WASHINGTON (AP) -- A consultant used by the Environmental Protection Agency said health problems linked to power plant pollution shortens nearly 24,000 lives a year, including 2,800 from lung cancer. The report by Cambridge, Mass.-based Abt Associates Inc., commissioned by environmental advocacy groups, found that 22,000 of those deaths are preventable with currently available technology. The report was released Wednesday. It also found that people dying prematurely from problems associated with exposure to fine particle pollution, or soot, lost an average of 14 years. Power plant pollution also is responsible for 38,200 nonfatal heart attacks each year, according to the study commissioned by groups including the National Environmental Trust, U.S. Public Interest Research Group and Clean Air Task Force.
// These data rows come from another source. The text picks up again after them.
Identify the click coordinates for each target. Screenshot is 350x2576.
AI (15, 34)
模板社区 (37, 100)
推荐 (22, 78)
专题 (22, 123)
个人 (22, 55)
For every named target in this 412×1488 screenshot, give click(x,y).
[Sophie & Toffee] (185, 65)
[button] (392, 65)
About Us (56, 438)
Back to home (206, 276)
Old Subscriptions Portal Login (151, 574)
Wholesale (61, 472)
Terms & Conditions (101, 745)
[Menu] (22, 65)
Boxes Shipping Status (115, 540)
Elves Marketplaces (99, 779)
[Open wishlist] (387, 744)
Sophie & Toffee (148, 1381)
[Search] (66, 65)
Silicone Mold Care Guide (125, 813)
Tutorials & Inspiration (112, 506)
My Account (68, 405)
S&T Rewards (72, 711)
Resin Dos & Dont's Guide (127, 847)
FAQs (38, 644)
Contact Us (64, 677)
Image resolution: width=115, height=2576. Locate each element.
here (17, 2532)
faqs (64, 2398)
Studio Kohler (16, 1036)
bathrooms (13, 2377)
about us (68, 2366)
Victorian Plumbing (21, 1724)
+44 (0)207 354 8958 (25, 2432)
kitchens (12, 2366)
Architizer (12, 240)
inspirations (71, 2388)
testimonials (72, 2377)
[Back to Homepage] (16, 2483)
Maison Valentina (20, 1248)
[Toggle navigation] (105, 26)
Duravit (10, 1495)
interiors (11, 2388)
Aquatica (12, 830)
The groups said the study shows that enforcing current law would result in 4,000 fewer preventable deaths a year.
The study relied on computer modeling to compare EPA data on power plant emission levels and dispersal patterns with results of epidemiological studies by Harvard University in 1993 and the American Cancer Society in 1995, said Angela Ledford, who directs the groups' campaign on air pollution.
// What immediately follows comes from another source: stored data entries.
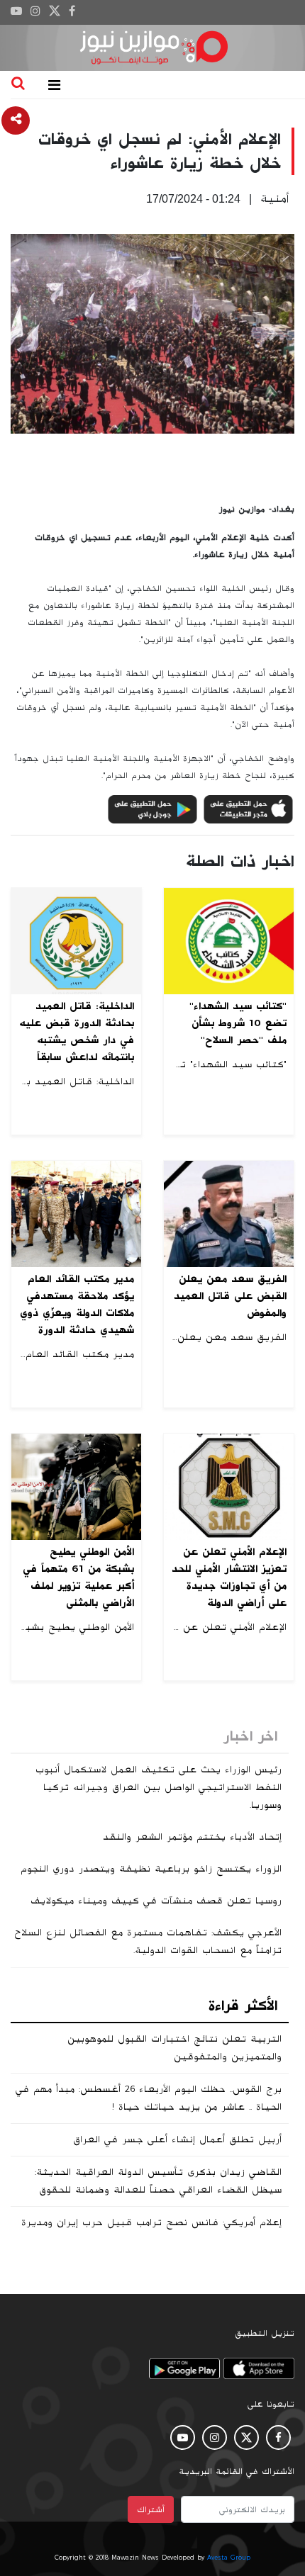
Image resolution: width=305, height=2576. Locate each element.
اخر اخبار (250, 1736)
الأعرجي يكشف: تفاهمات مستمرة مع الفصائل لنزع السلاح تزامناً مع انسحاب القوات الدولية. (148, 1941)
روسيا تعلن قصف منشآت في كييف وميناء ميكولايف (156, 1901)
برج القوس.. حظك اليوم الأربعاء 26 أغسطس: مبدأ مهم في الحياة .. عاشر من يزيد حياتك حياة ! (149, 2098)
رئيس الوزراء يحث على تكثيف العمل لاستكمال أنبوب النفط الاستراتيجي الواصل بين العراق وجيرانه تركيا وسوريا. (158, 1787)
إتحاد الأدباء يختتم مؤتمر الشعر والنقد (192, 1837)
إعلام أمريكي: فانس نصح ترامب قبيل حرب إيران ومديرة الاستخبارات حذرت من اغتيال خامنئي (151, 2231)
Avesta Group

The data came from 2002 for soot - microscopic particles linked to asthma, heart disease and other health problems - along with acid rain-causing sulfur dioxide and smog-forming nitrogen oxides, Ledford said.
Scott Segal, who represents several major utilities, said the groups are obscuring that soot pollution from power plants dropped 75 percent from 1970 to 1999, based on EPA and Energy Department figures, even as energy consumption increased 41 percent.